Tapi entah kenapa, saya merasa berbeda dengan papa saya. Papa saya fasih pakai Doc Martens,  jaket Valentino, dan kaus Zara Man.

Sedangkan saya sudah merasa nyaman dengan kaus yang beli di Carrefour, kemeja yang dibeli di Tanah Abang, sepatu sneakers yang itu-itu saja, dan celana panjang bermerek Carvil (bukannya itu merek sendal??).

Saya buruk dalam fashion.

Dan saya jelas perlu perbaikan. Jadi begini… saya kemarin baru menonton He’s Just Not That Into You, dan sepertinya itu memberikan gambaran tentang bagaimana seharusnya orang berusia duapuluh dan tigapuluhan berpakaian.

Jadi, kemungkinan begini cara saya berpakaian:
Atasan : kemeja lengan panjang. Warnanya putih, abu-abu, biru muda, atau marun. Menurut saya, kemeja warna hitam itu bisa berdampak pada kehancuran mood. Untuk kemeja, saya mungkin pakai Hammer atau Valino. Tapi ya jelas, gaji saya akan hanya bersisa untuk beli bensin kalau semua kemeja saya dari Hammer atau Valino. Jadi, dua pertiga kemeja saya akan dibeli di Tanah Abang atau Mangga Dua saja. Selain itu, bolehlah pakai Poshboy sesekali. Saya suka sekali Poshboy. Tetapi yang jelas, TIDAK baju-baju bermotif distro. Itu bukan saya. Kalau anda melihat saya memakai kaus bermotif distro, mungkin anda salah. Hehehe.

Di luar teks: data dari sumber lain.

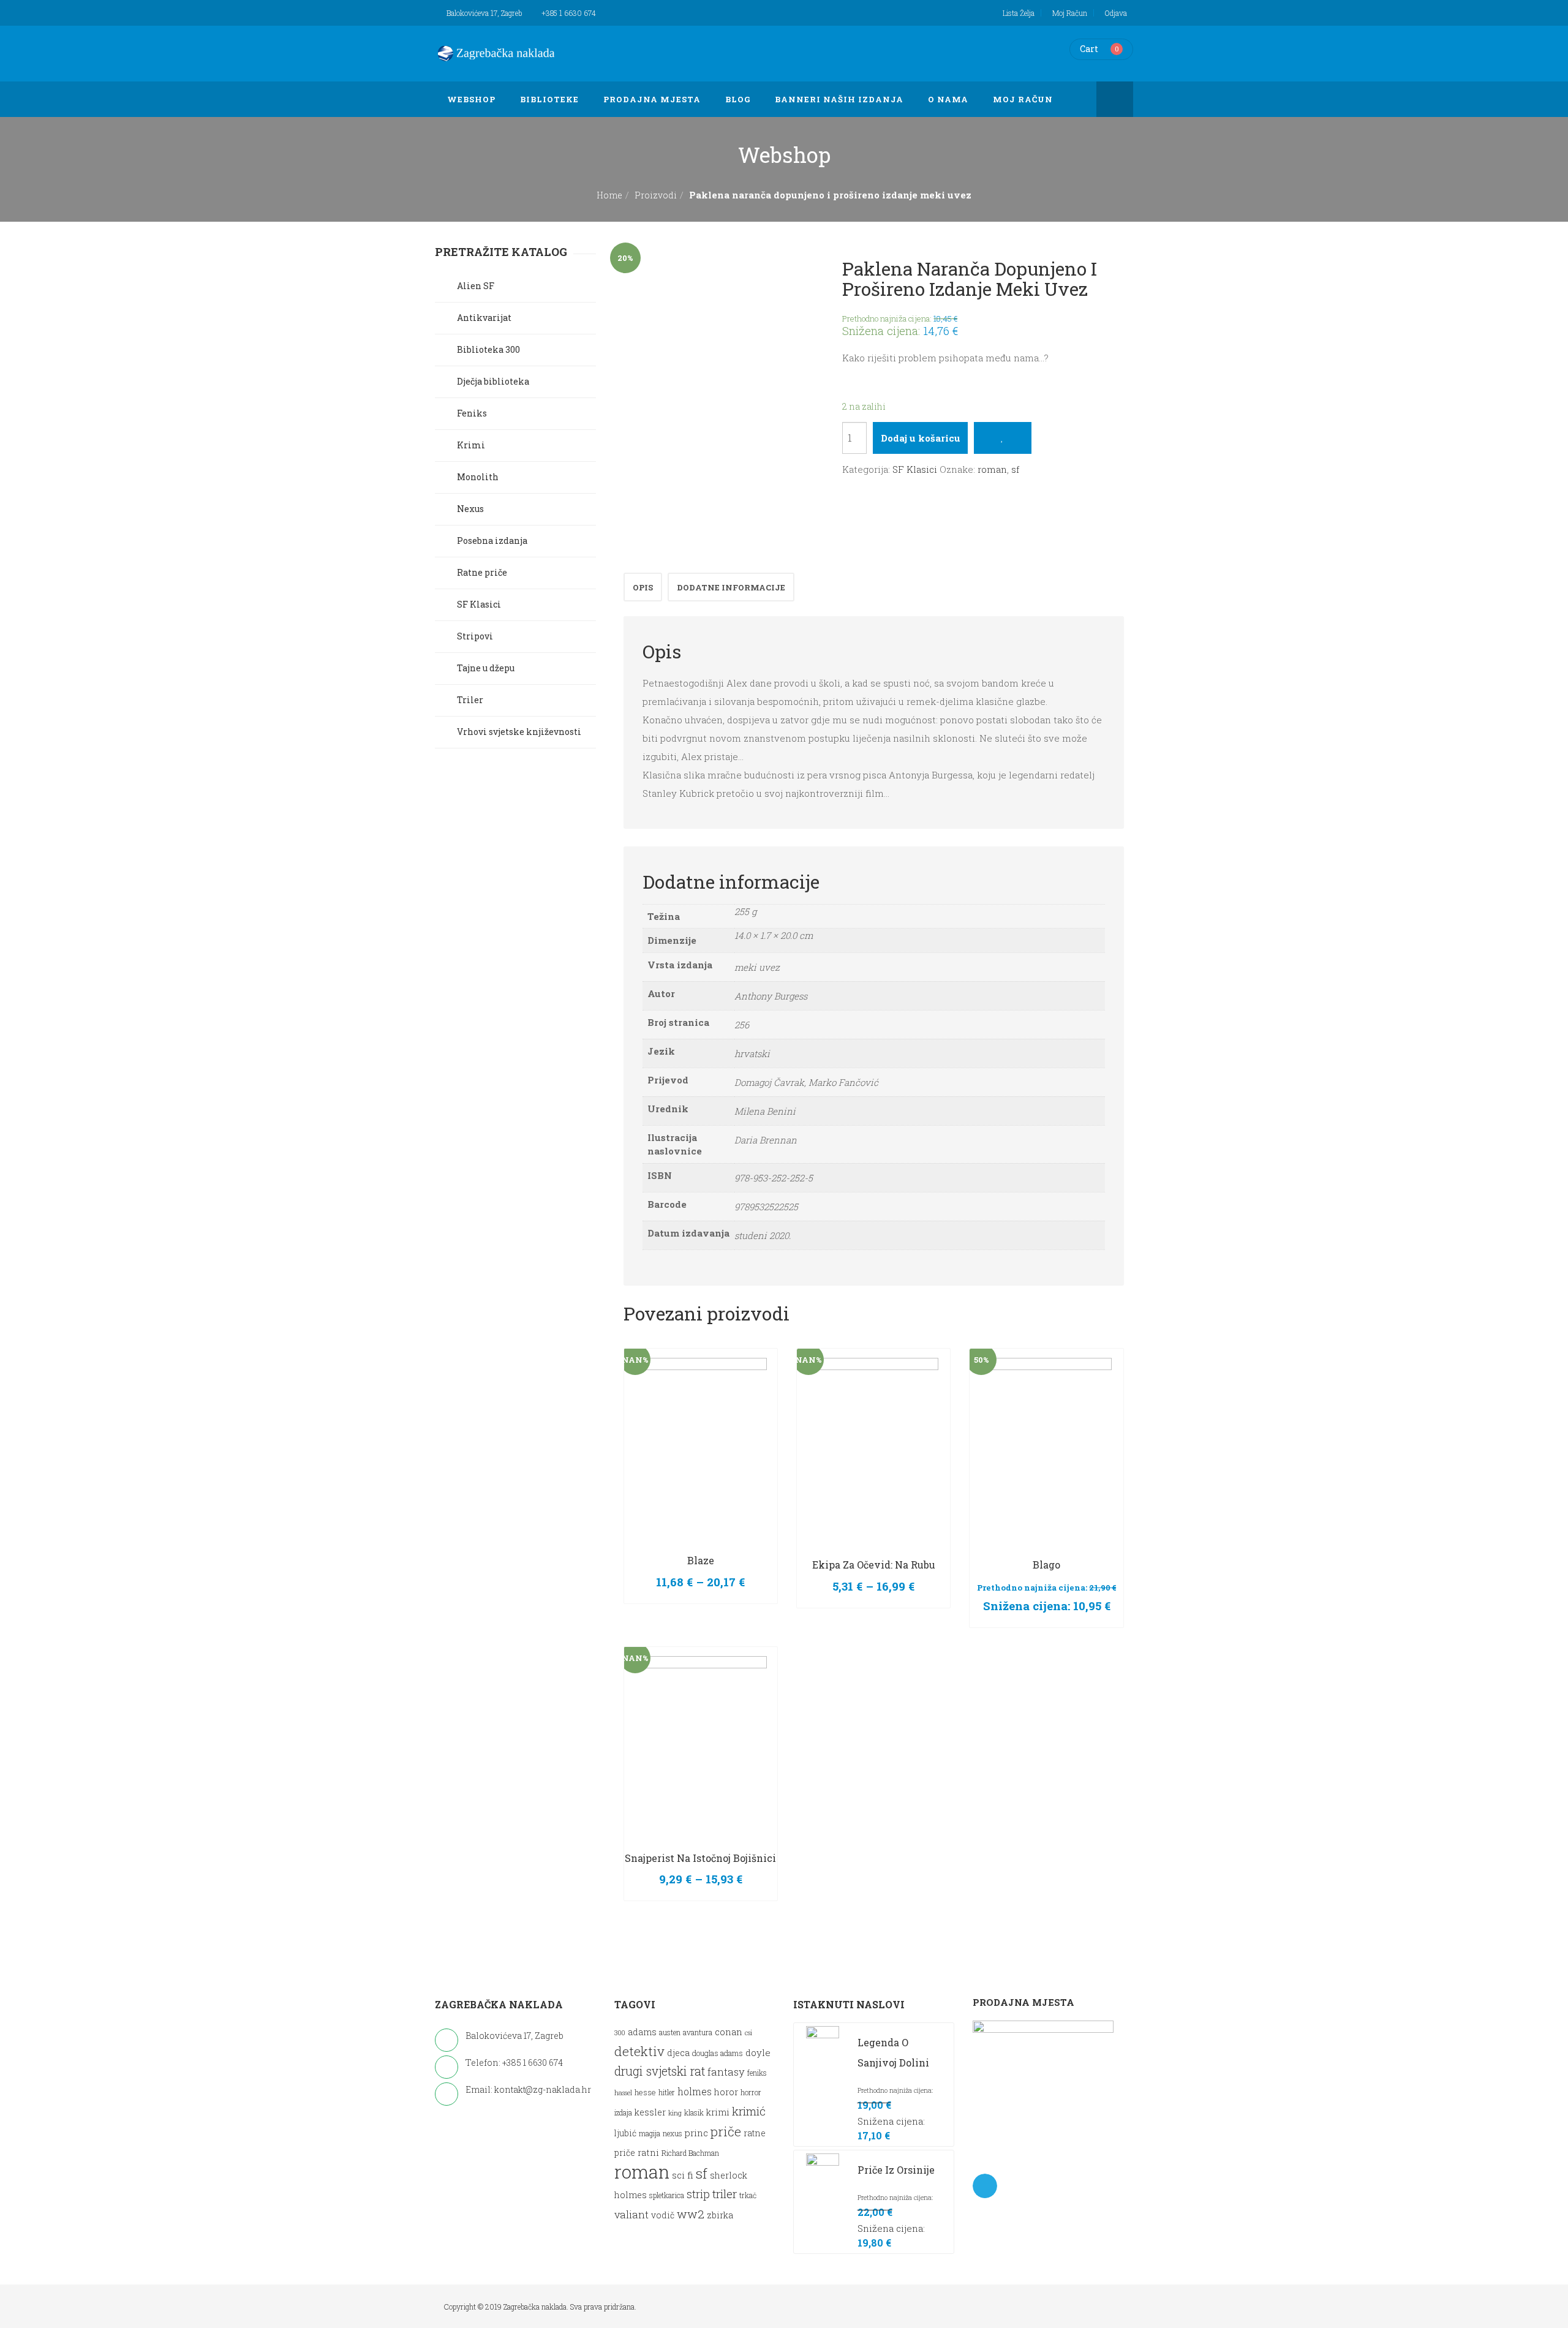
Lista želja (1019, 13)
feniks (757, 2072)
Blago (1046, 1564)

Bawahan: saya tidak akan pernah memakai celana bahan. Saya tidak suka celana bahan. Alternatifnya untuk tetap terlihat rapi, mungkin, jins hitam yang agak ‘cling’. Tau kan ‘cling’? Itu…. Jenis bahan jins yang cocok untuk acara formal malam hari. Warna yang cocok itu mungkin hitam atau biru muda. Abu-abu atau coklat juga sepertinya bagus.

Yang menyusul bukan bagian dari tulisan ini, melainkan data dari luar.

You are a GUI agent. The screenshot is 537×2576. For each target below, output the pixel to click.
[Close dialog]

Sepatu: Tergantung acaranya sih ya. Tapi kalau bukan sneakers, ya mungkin pantofel. Tapi saya ingin punya satu sepatu boot. Papa saya sih sembilan dari sepuluh sepatunya itu jenisnya boot.

Lalu, saya jelas tidak akan pakai jam. Saya kurang suka pakai jam. Kacamata? Bolehlah. Lagipula mata saya minus. Tapi pastinya, saya tidak akan pakai lensa kontak. Lensa kontak itu agak gayish.

Bagaimana? Apakah gaya seperti ini sudah bisa disebut sebagai sebuah perbaikan?